The Wall Street Journal last week reported that the Oetker family was discussing a sale of the shipping business as early as this year. A person involved in the matter said the family will likely make a decision on whether to sell this week.
Maersk, which moves about 15% of global seaborne freight, has publicly said it is looking for acquisitions to increase its market share during one of the most challenging times for the industry, with freight rates well below sustainable levels over the past two years.
Container ships that transport 95% of the world’s manufactured products are caught in one of the deepest ever down-cycles, marked by anemic global trade and a glut of tonnage in the water.
Those conditions have kicked off an unprecedented wave of consolidation, with many of the 20 biggest operators either joining alliances or merging to weather the crisis.
France’s CMA CGM, the third-biggest player, last year bought Singapore’s Neptune Orient Lines for $2.4 billion, and Japan’s three largest shipping companies said in October they would merge their container operations.

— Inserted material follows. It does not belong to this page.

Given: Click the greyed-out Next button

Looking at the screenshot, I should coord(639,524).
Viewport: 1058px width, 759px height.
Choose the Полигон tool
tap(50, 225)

These pairings have left Hamburg Süd and Israel’s Zim Integrated Shipping Services Ltd. the only two container-shipping lines without a partner.
“Hamburg Süd’s strong presence in North-South trades makes it attractive to Maersk,” said Lars Jensen, chief executive of Copenhagen-based SeaIntelligence Consulting. “Maersk sees growth in refrigerated cargo like meat products from Brazil and Argentina and bananas from Ecuador, and teaming up with Hamburg Süd will give it a bigger footprint in that part of the world.”
Hamburg Süd said it had nearly 6,000 employees at the end of 2015, and owned and chartered 130 container ships.
According to data provider Alphaliner, the German company accounts for 3% of global container capacity, with the ability to transport 600,000 containers.
The value of its fleet is around $1.4 billion according to VesselsValue, another maritime data provider.
Hamburg Süd, which traces its roots back more than 100 years, previously explored a merger with German peer Hapag-Lloyd AG, but talks collapsed in 2013 over pricing and who would run the merged entity.